Manually cleaning tanks, lines, blenders, mixers, and other process equipment can be a costly and time-consuming operation. Yet, it is critical to maintain sanitation standards to avoid product recalls and meet all local and federal regulations. Many companies explore installing Clean-in-Place (CIP) systems, which takes the burden off the operator and enhances sanitation methods, but may not know where to start. There is a lot to consider when thinking about installing a system – the proper sizing of tanks, the flow rates, heating methods, etc. – so it can be worth partnering with a trusted equipment integration provider to make sure your investment is worth the return.
Let’s review some considerations when planning a CIP system:
The type of product that interacts with the process equipment plays a key role in the flow rate for the CIP system and which chemicals are required for the cleaning process. Some conditions may be described as heavy (dried carbohydrates, ground meat, cheese), moderate (wet carbohydrates, fats/oils, wet fruit material), or light (dry ingredients, wet vegetable or meat product, non-food material).
To fully specify the CIP system, all equipment needs to be identified upfront. This may include tanks, lines, fillers, mixers, coaters, spray dryers, blenders, ovens, and freezers. The size of the tanks and lines is also important when specifying the CIP system. This all contributes to the flow rate and pressures the system needs to support. The type of tank is dependent on industry, with ASME tanks frequently used in the pharmaceutical industry while atmospheric tanks and insulated tanks are better suited for other industries.
Every application will have a different cleaning schedule. This may depend on regulations, the type of product, or different recipe batches. CIP systems can clean every 12 hours, every week, every month – whatever your application needs. Knowing how often you want your process equipment cleaned, along with any limitations on cleaning time, determines the type of CIP system.
Based on the utilities available in the space (steam, electrical, natural gas), a heating media transfers heat from one medium to another. Many facilities already have standardized methods for how they heat media, typically heat exchangers. Other methods may include direct steam injection, electric heaters, submersed plates, or steam coils.

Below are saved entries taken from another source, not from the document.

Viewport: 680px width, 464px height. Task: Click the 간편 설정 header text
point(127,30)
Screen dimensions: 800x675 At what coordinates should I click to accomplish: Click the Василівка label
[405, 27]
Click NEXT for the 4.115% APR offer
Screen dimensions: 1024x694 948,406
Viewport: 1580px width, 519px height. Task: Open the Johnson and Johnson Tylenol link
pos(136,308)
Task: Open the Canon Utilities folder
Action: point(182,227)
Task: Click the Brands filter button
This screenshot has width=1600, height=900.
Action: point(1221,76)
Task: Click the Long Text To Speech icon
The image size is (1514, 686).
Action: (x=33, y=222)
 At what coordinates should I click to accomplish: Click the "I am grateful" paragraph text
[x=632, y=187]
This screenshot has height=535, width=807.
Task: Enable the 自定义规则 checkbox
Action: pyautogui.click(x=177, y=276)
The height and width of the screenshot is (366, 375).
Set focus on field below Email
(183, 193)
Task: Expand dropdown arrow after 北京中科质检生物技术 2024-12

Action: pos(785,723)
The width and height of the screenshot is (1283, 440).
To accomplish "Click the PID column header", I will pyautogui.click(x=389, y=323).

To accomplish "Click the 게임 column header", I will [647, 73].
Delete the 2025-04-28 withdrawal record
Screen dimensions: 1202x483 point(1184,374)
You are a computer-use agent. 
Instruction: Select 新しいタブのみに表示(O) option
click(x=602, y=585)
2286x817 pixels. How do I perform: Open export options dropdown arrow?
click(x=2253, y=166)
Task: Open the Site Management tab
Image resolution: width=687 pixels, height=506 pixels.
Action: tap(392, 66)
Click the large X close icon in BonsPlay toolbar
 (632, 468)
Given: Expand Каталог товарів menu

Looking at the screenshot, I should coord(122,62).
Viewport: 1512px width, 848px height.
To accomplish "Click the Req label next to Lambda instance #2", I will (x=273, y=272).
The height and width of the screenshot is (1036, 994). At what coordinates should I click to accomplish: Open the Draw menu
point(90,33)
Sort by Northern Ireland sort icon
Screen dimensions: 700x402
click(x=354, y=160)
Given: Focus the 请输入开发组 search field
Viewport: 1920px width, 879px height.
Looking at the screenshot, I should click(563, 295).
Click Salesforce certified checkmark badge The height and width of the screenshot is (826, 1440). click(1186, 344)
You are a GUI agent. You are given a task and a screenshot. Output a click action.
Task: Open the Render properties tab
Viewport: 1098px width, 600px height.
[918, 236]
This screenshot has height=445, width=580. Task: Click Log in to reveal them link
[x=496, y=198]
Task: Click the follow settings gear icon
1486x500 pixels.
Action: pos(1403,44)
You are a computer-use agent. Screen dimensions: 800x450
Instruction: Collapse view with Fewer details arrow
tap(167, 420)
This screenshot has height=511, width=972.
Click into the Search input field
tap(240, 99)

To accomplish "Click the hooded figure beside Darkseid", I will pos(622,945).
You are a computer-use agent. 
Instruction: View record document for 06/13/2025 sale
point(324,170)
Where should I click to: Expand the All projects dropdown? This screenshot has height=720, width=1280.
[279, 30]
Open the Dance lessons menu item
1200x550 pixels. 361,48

The specified valves for the CIP system are customized for the industry requirements. When there are not stringent guidelines, butterfly and ball valves are often used to reduce cost. Pharmaceutical companies typically use diaphragm valves while dairy products need open yoke valves for 3A requirements. Additional valving features may include air-blow, throttling, burst rinse, drain valve, and recirculation for pre-heating.
Chemicals used in CIP systems include detergent, acid, extremely hot water, and chemical sanitizers. The product and standard operating procedures determine which solution is best for the cleaning process, all non-foaming. Sometimes the chemicals and water can be reused to save money; other times, a single-use system is best practice.
Fully automated or manual CIP systems are both options. Our in-house automation team works with customers to develop the PLC, operator’s interface, data communication interfaces, and data recording. Automated CIP systems provide consistency in the cleaning process and are worth the investment.
Besides the CIP system itself, there are a few other items to consider. Based on where the CIP system is placed in the plant, will there need to be washdown or explosion proof motors? Are there any space limitations? Are the correct utilities already on-site or will they need to be installed? Thinking through the complete process ensures the final design is optimized for efficiency.